→ Yang harus dilakukan
Tolong kutip setiap baris bahan di bawah yang memuat kata "screenshot". Huruf besar dan kecil dibedakan.

→ Catatan dari sebuah pengumpulan data
------------------------------------------------

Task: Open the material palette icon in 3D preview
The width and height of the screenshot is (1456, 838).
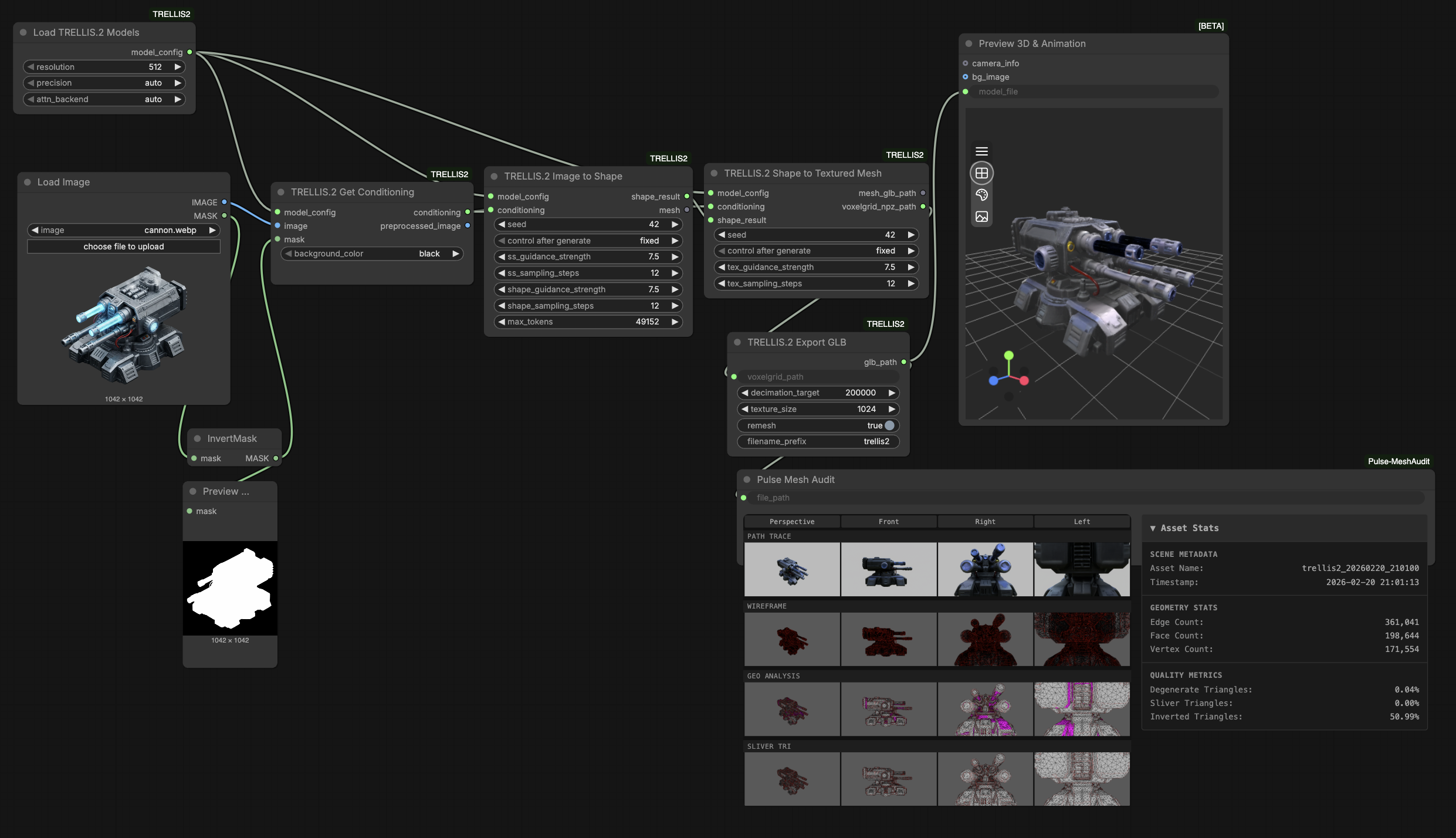Action: click(981, 195)
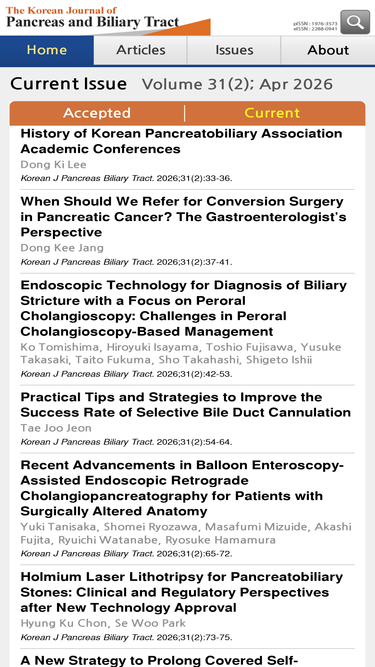Switch to the Issues tab
Screen dimensions: 375x667
coord(234,50)
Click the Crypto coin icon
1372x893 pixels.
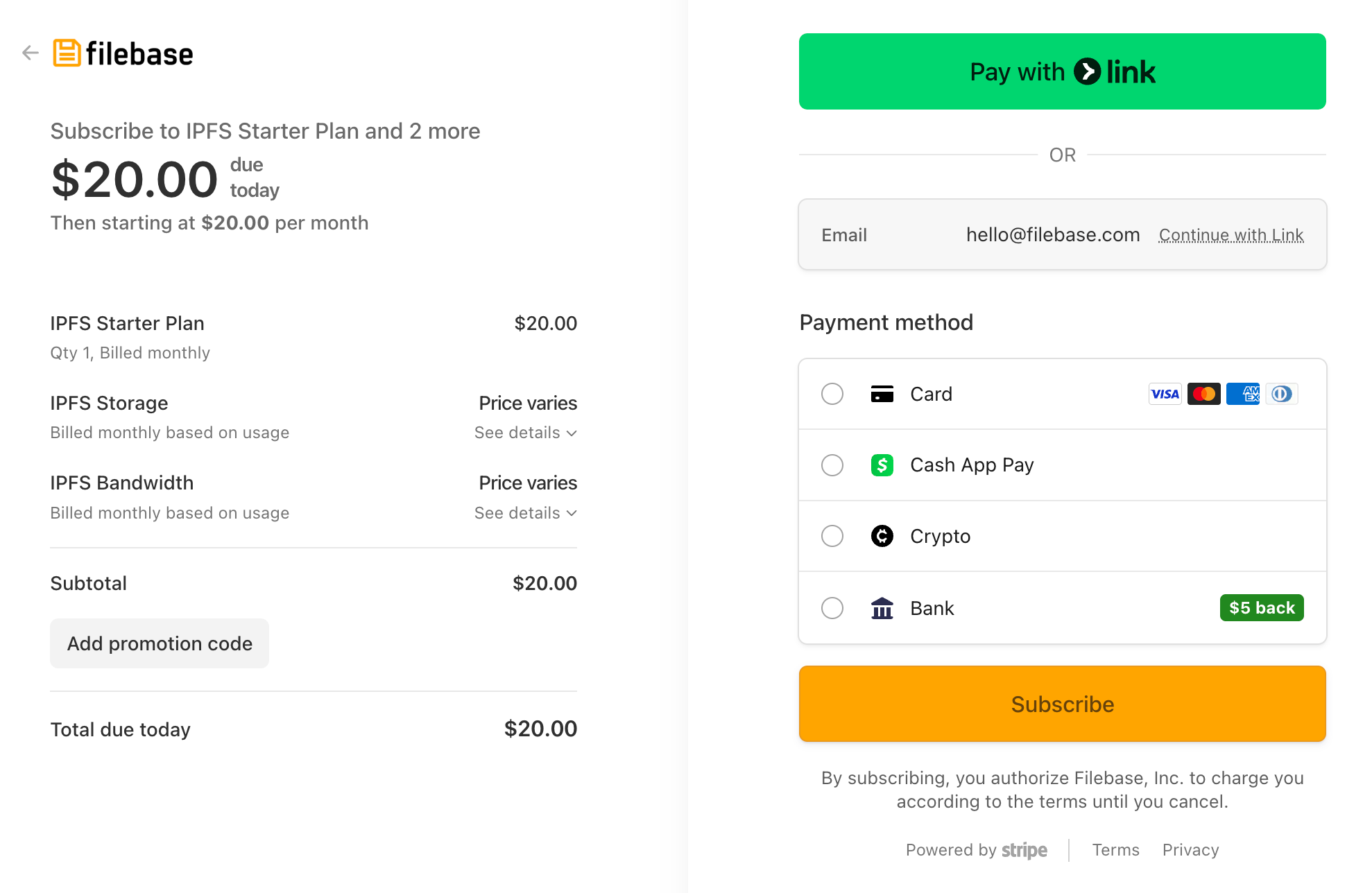(x=882, y=536)
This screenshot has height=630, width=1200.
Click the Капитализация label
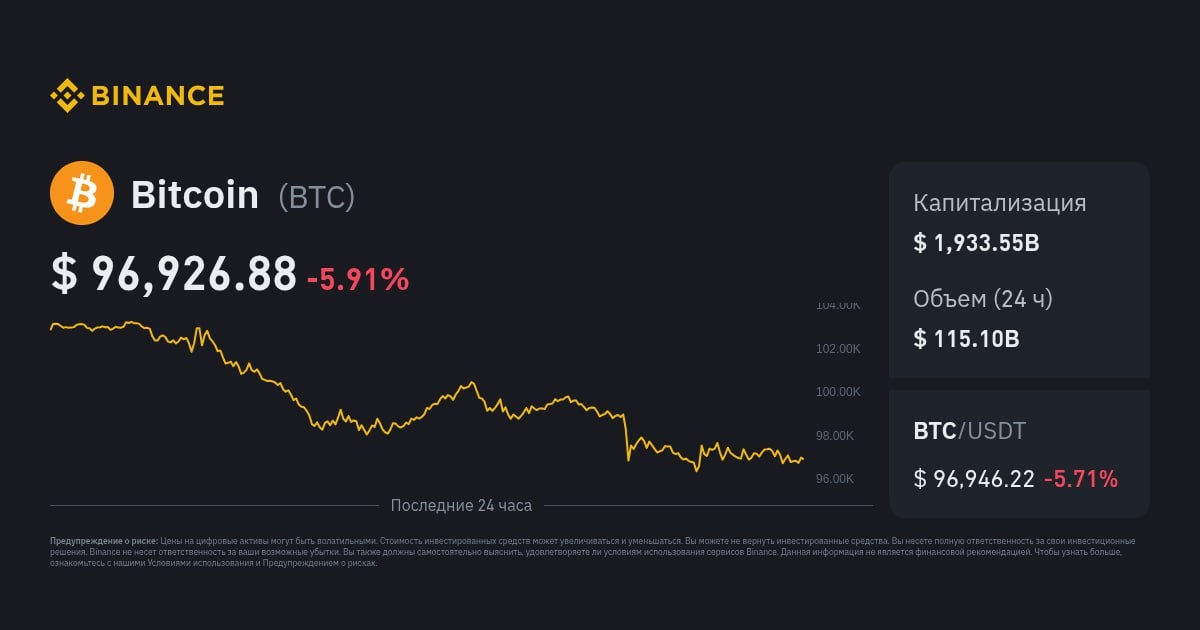999,204
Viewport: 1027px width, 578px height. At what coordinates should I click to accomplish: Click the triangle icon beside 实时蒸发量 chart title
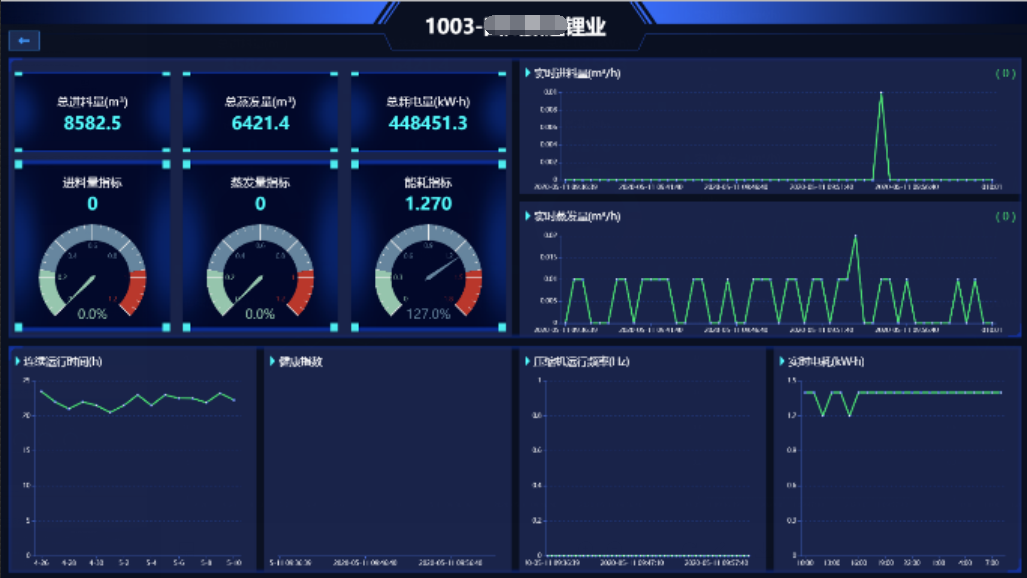(527, 215)
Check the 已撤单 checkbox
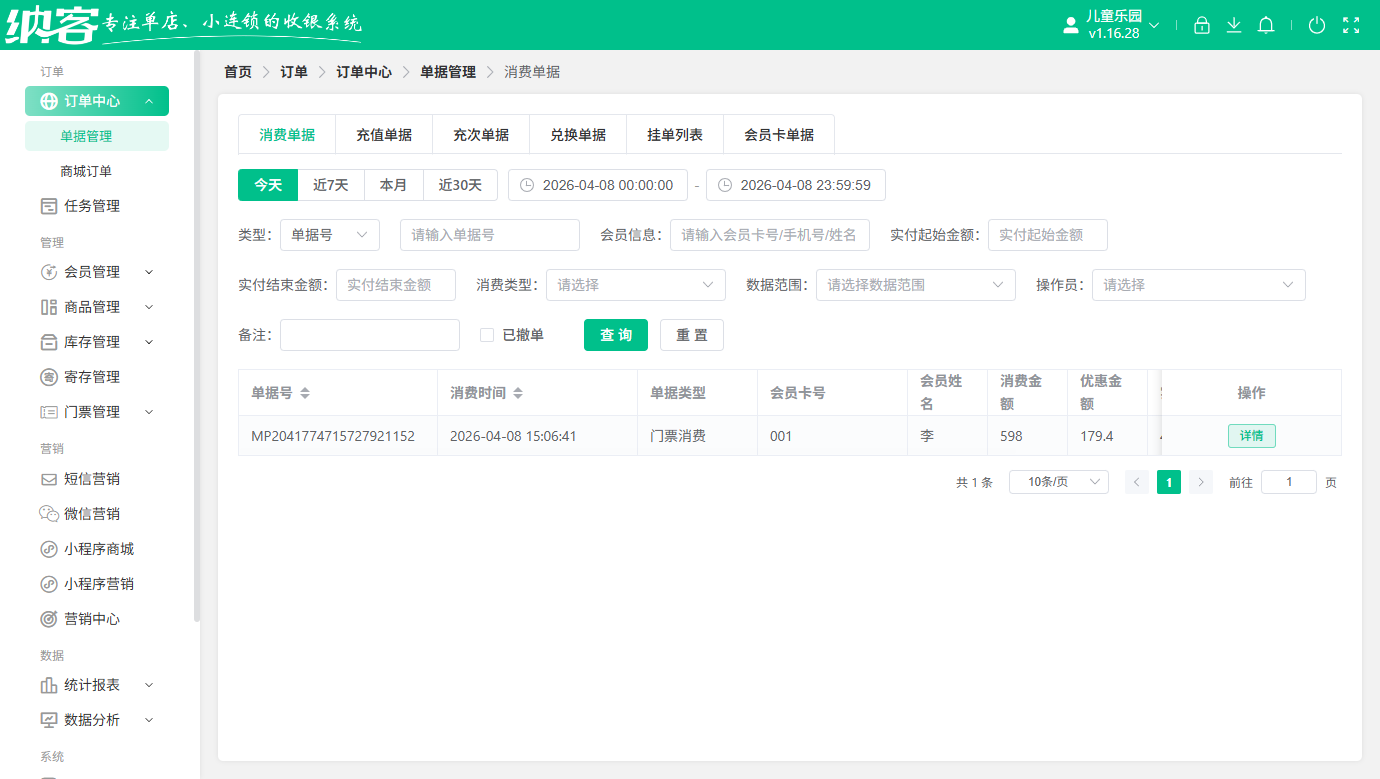Image resolution: width=1380 pixels, height=779 pixels. (x=487, y=335)
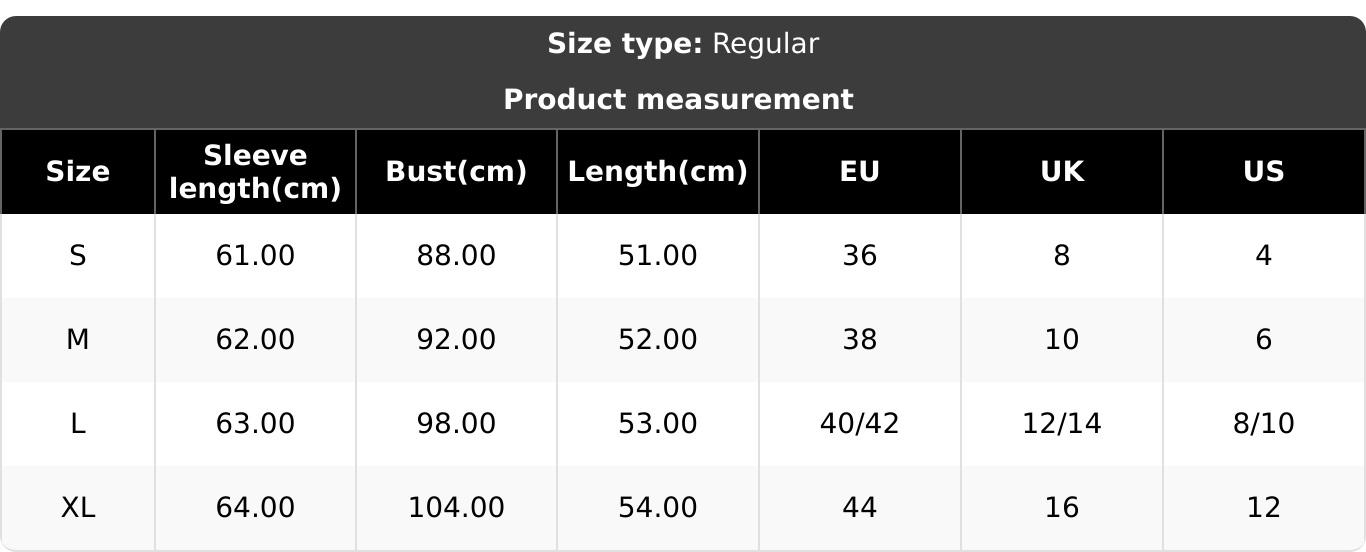Click the Length(cm) column header
Image resolution: width=1366 pixels, height=552 pixels.
point(657,172)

------------------------------------------------

→ Jawaban lengkap
The width and height of the screenshot is (1456, 838).
This screenshot has height=630, width=1200.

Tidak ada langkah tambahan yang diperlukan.